You spare a moment for a bit of humour and think, I really ought to check the mail more often, before choosing one from the pile and tearing it open violently, delighting in the way it rips apart in your hands.
It reads:
Dear Miss Evans,
We are pleased to inform you that you have been accepted at Hogwarts School of Witchcraft and Wizardry.
You skim through as much as you can before tears overtake your eyes and your vision becomes blurry. You feel like the rug has been pulled out from beneath your feet, set on fire, and then draped over you. You can feel yourself beginning to hyperventilate. The air you're breathing in is asphyxiating you and you feel yourself choking.
You dreamed of this, once upon a time. You joined the hype and read the books with your brother, gossiped about which house you'd belong to. In your daydreams, you'd grow up with magic.
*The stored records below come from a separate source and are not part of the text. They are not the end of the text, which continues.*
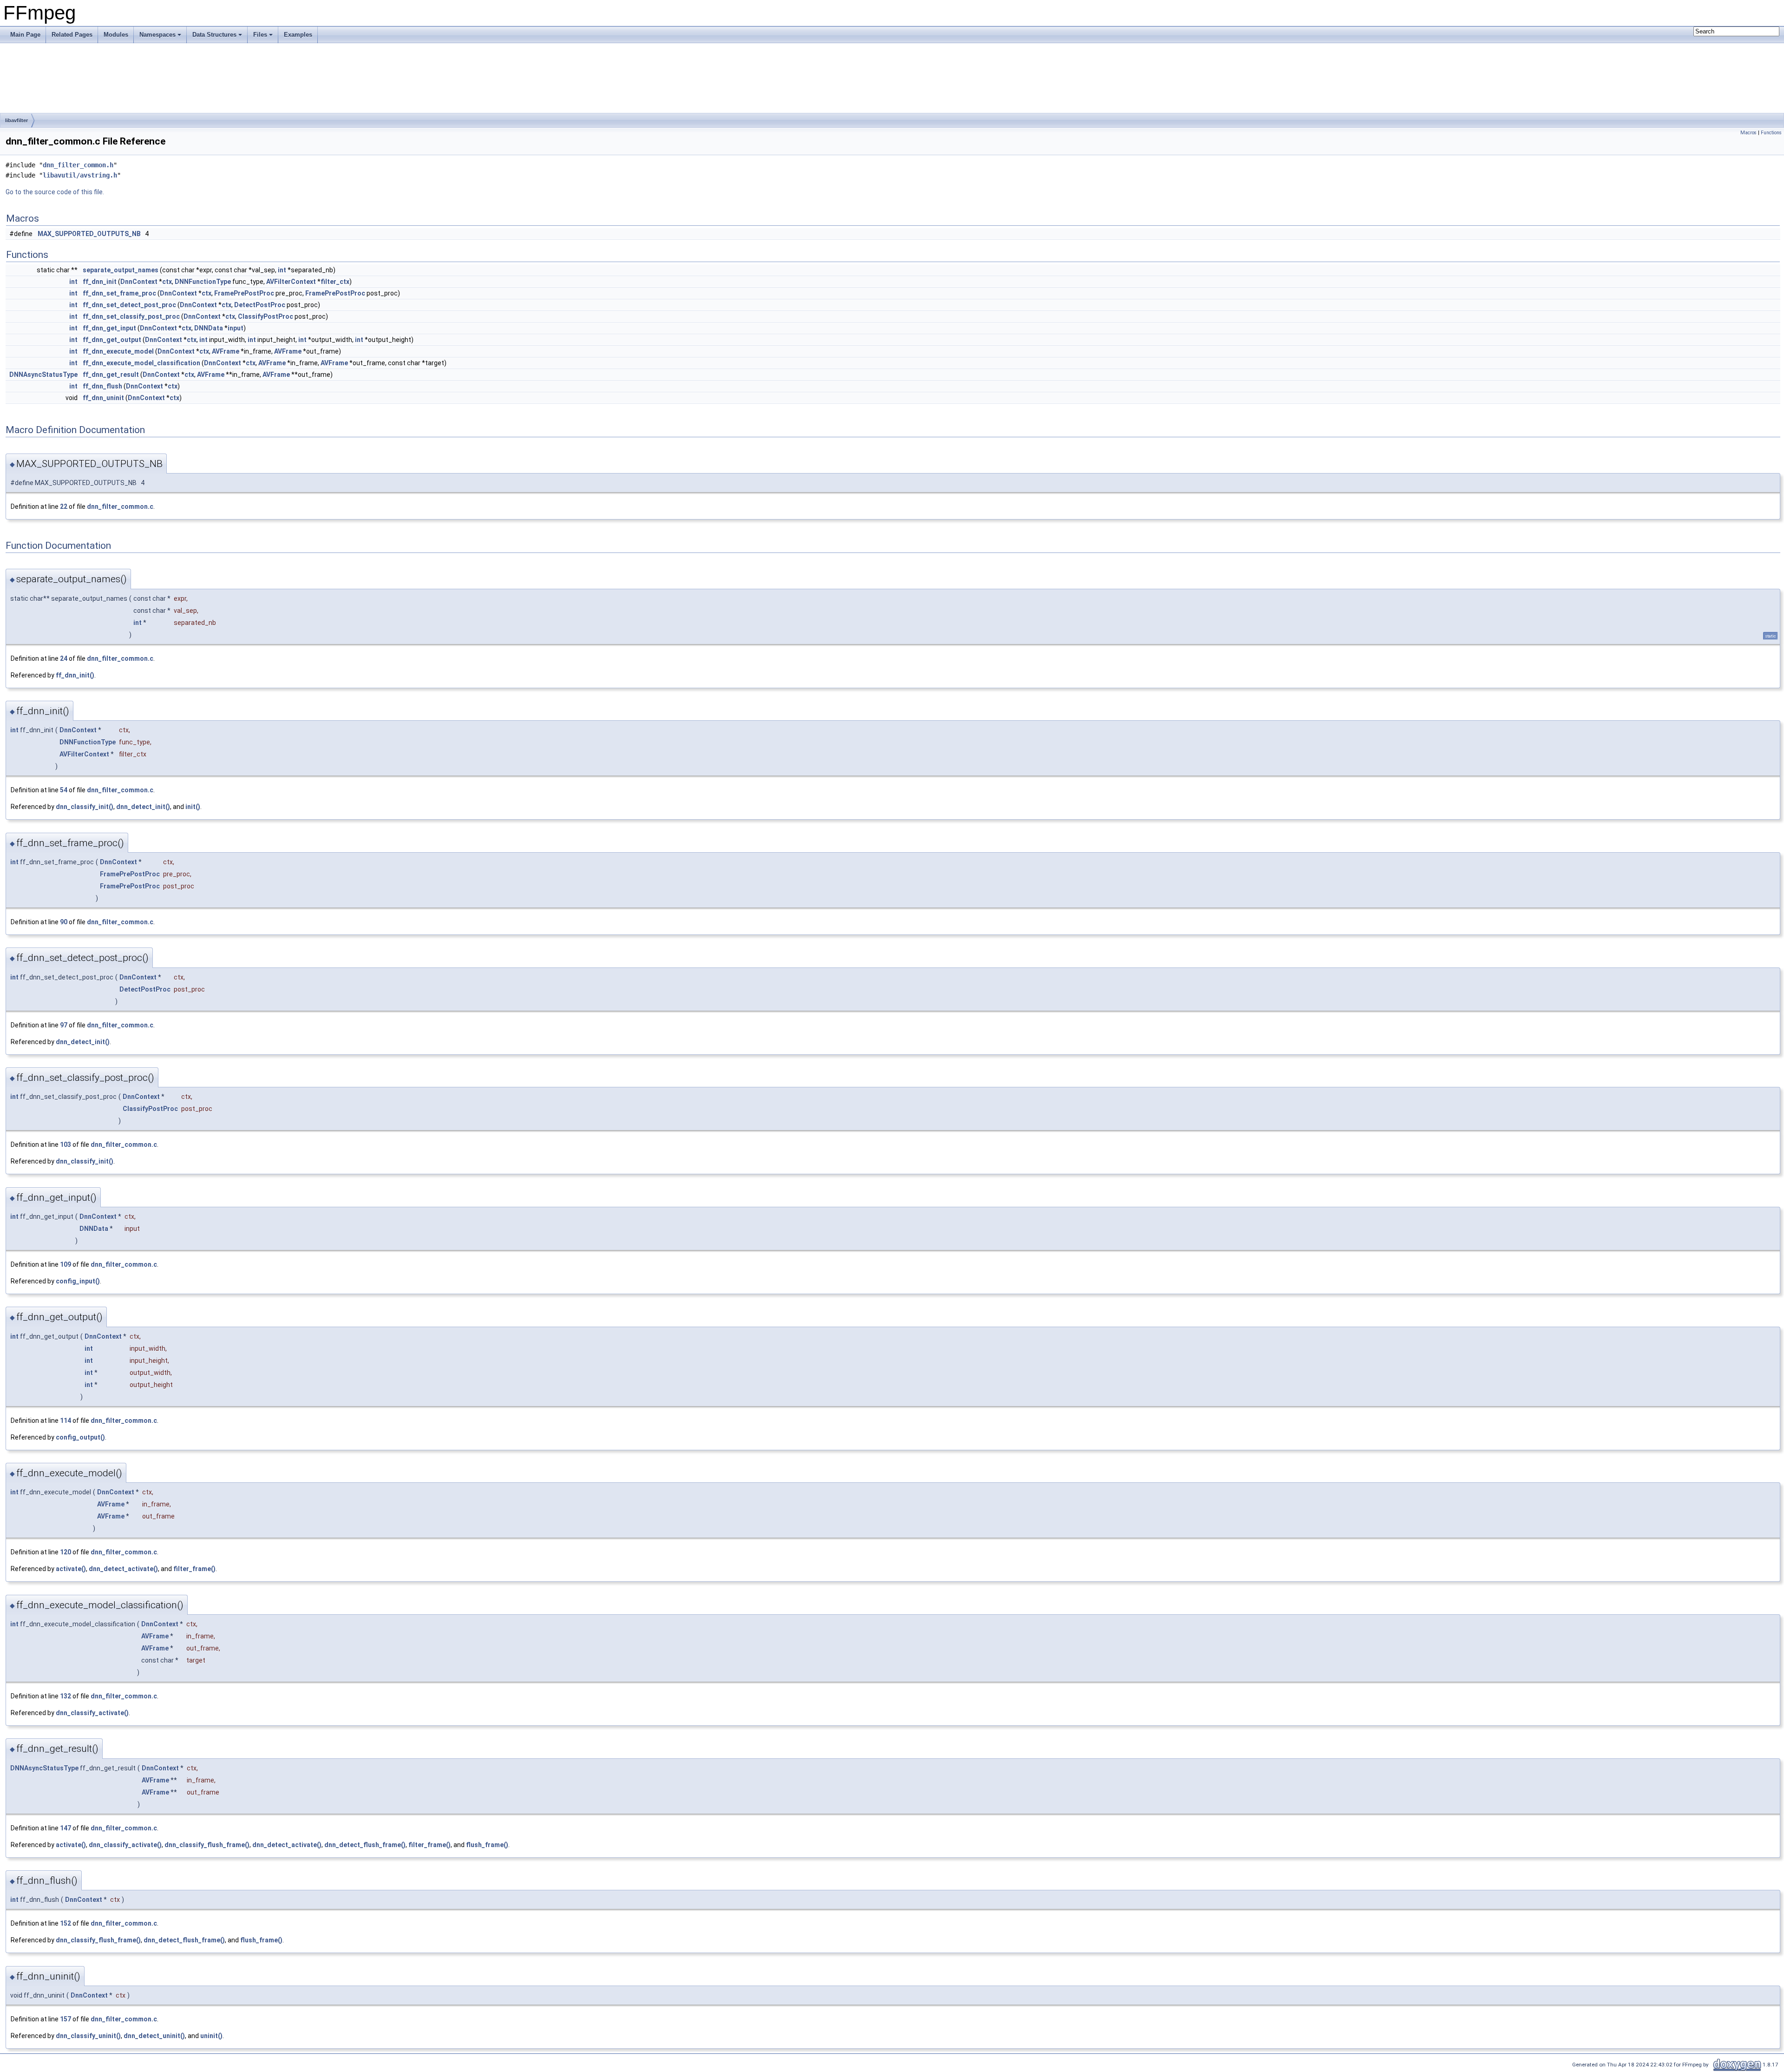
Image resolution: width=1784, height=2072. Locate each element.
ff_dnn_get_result (111, 374)
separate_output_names (120, 270)
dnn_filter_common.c (120, 506)
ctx (167, 281)
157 (65, 2019)
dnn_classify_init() (84, 806)
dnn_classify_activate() (92, 1713)
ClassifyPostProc (265, 316)
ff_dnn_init (100, 281)
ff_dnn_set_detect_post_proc (129, 305)
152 (65, 1923)
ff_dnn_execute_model (118, 351)
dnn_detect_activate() (123, 1568)
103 (65, 1144)
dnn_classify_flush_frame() (206, 1844)
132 (65, 1696)
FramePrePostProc (244, 293)
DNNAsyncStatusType (43, 374)
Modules (116, 34)
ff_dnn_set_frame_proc (119, 293)
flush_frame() (487, 1844)
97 (63, 1025)
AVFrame (225, 351)
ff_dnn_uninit (103, 397)
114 (65, 1420)
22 (63, 506)
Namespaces (157, 34)
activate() (71, 1568)
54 (63, 790)
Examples (298, 34)
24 (63, 658)
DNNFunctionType (203, 281)
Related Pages (72, 34)
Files (260, 34)
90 (63, 922)
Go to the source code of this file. (55, 192)
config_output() (80, 1437)
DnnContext (138, 281)
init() (192, 806)
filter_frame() (194, 1568)
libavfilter (16, 120)
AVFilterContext (291, 281)
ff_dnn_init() (75, 675)
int (282, 270)
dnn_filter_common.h (78, 165)
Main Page (25, 34)
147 (65, 1828)
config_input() (78, 1281)
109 (65, 1264)
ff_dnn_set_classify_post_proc (131, 316)
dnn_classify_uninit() (88, 2035)
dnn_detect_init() (143, 806)
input (235, 328)
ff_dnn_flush (102, 386)
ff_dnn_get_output (112, 339)
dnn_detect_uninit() (154, 2035)
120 (65, 1552)
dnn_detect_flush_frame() (365, 1844)
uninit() (211, 2035)
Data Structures (214, 34)
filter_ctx (335, 281)
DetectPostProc (259, 305)
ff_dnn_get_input (109, 328)
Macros (1748, 133)
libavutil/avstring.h (80, 175)
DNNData (208, 328)
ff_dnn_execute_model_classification (141, 363)
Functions (1771, 133)
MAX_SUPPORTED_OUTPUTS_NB (89, 233)
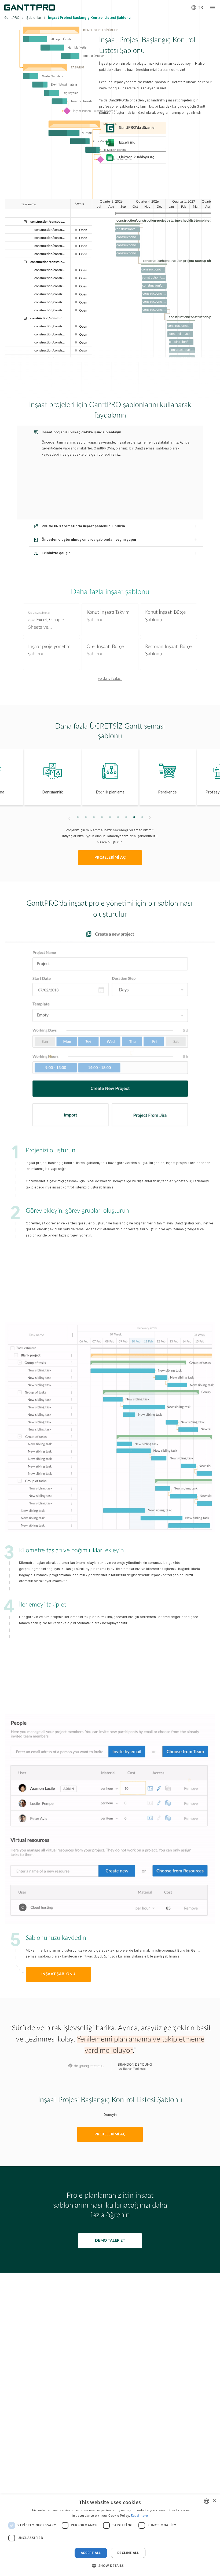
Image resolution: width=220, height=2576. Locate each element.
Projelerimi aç (110, 857)
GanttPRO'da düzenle (136, 128)
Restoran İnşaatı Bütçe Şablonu (168, 650)
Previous (69, 819)
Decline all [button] (128, 2553)
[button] (110, 2566)
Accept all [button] (91, 2553)
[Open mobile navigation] (212, 7)
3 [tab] (94, 817)
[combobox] (206, 2501)
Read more (139, 2515)
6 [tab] (118, 817)
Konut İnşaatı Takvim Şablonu (108, 616)
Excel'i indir (128, 142)
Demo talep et (110, 2240)
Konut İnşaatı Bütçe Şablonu (165, 616)
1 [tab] (78, 817)
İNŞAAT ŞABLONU (58, 1974)
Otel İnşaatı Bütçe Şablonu (105, 650)
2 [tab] (86, 817)
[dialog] (110, 2535)
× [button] (214, 2501)
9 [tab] (142, 817)
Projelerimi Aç (110, 2134)
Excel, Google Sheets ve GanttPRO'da (46, 621)
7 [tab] (126, 817)
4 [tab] (102, 817)
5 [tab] (110, 817)
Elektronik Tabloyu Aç (136, 157)
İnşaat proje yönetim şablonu (49, 650)
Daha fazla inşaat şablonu (110, 591)
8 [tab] (134, 817)
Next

You'd get to leave behind your arguing parents, and the courtrooms, and arrive straight from your third foster home to the Hogwarts Express which would speed you out to a castle you dreamed of owning someday.
Now you know you can build it for yourself instead. Now you know you have this school, these lessons, and this magic.
Except...
Except you grew out of those daydreams years ago. Except you were Joanna Williams, part time mother to a limpet brother who looked at you like you'd hung the stars. Except you were finally figuring out your relationship with your parents.
Except you stole a little girl's life in the process, and you don't know if there's any way for you to take that back.